The Miroiterie, in the Menilmontant area, is a colourful housing complex which is squatted legally by artists. The Miroiterie features an unusual shop: at ‘Magasin Gratuit’ everything is free. Customers bring clothes, books or cds and exchange it for other stuff on offer. The magasin is jammed with trash. Sometimes it is hard to find anything that's worthwhile taking home. Next door is the gallery of Miroiterie, exhibiting mainly street-art. Prices for the pictures are to be negotiated with the artists themselves and are generally very affordable. The artists can be watched at work in the backyard. The opening times for the gallery and the ‘Magasin Gratuit’ vary according to the mood of the artist.

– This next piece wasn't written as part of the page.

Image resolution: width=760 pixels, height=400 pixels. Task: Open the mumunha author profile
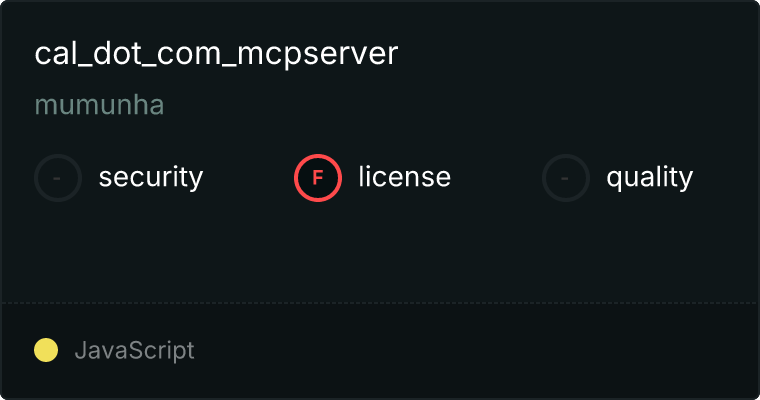(x=99, y=105)
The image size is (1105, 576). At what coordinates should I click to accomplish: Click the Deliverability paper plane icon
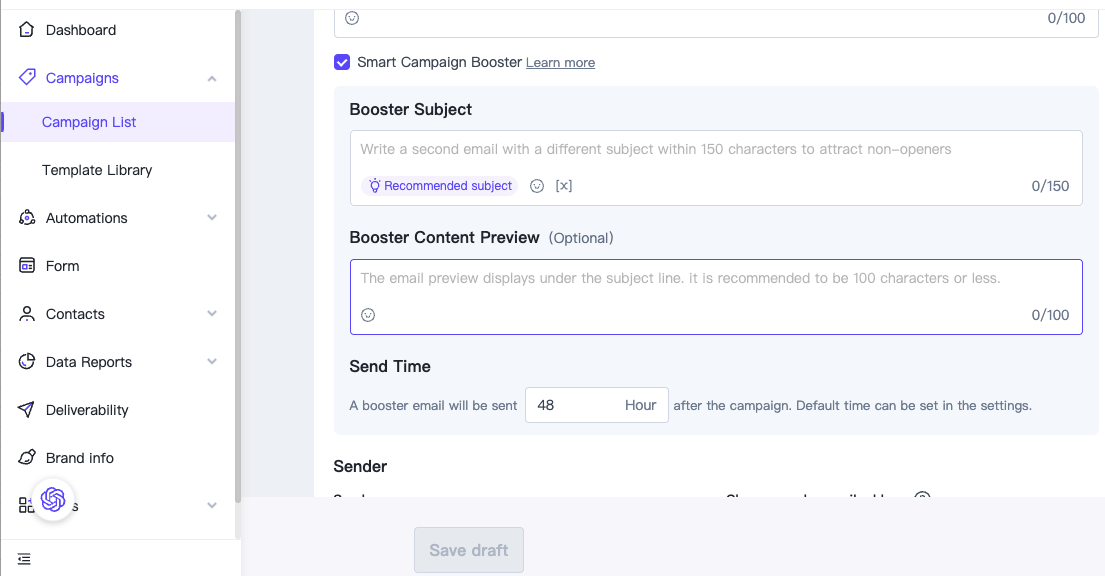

Multi-cultural quarter Belleville mixes the remnants of the French chanson culture and the electronic underground. From Thursday to Saturday, sing-along chanson nights are held at ‘le vieux belleville’. It offers good-priced Parisian cuisine and artists like Raton who entertains the eclectic audience with his mechanical accordion. A short walk away is the ‘l’ile enchantee’, where every Thursday they hold the ‘le retour du jeudi’ night. On the ground floor of l’ile de chantee is a spacious lounge bar which is quiet enough to have a relaxed chat with friends. Upstairs top Parisian DJs like feadz spin electro beats.

Once darkness has fallen on Paris, underworld freaks lead illegal tours down 20-metre ladders into the city’s catacombs. These deep tunnels were created when stones were dug up and used to construct some of the French capital’s most splendid buildings. The tour lasts five hours, and participants need headlamps, water and good walking shoes. The descent is quite dangerous, and visitors can easily injure themselves on the low stone walls. Those who go down without a guide are sure to get lost in the 300-kilometre maze of tunnels. Down in the 200-year-old catacombs the work of unknown underground artists is visible. A refreshment break takes place in a former Second World War bunker which sometimes also plays host to Parisian raves. If walkers are caught coming out of the catacombs, they can be fined by police. Catacombs tours can be booked over the internet – at participant’' own risk.

Presenter Toby Amies meets Gaspard Delanoe, the charismatic leader of one of Paris’ most audacious artistic squats and witnesses exactly what contemporary struggling artists can achieve when they all work together to breathe life into a disused Paris bank. Inspired by Gaspard’s surreal bicycle, Toby decides to make a junk-art bike of his own. At Europe’s largest flea market Toby meets casting agent Speedy Yellow, who sources models for fashion shoots from ordinary people she meets on the street. Toby gets an insight into Paris trash-chic and a forgotten dance culture when Speedy decides Toby fits the bill for an upcoming fashion shoot in a traditional Parisian guingette ballroom. Society dandy Emmanuel de Brantes dissects Parisian social mores and teaches Toby the meaning of Paris chic and the serious art of fine dining, before a little gentleman's grooming at the city’s finest barber and an invitation to a high society soiree at the Paris Film Festival. Toby visits the Friday night Pari Roller, where thousands of skaters take over the city's streets, and has a memorable Buggy Rollin encounter with a strange man who negotiates the pavements of Paris like a human luge. Sound sculpture Jacques Remus shows Toby there's more to Parisian music than meets the eye when he makes music from washing machines and industrial cast-offs. Trendspotter Joelle Dirringer gives Toby a backstage look at the Paris perfume industry when she takes him to the Givaudan perfume laboratory to meet the 'noses' who develop the world's favourite toilet cleaners and exquisite new fragrances. Toby learns a new French art involving ice cubes, irons and chainsaws from Joelle's boyfriend Michele Amann, the world ice-carving champion.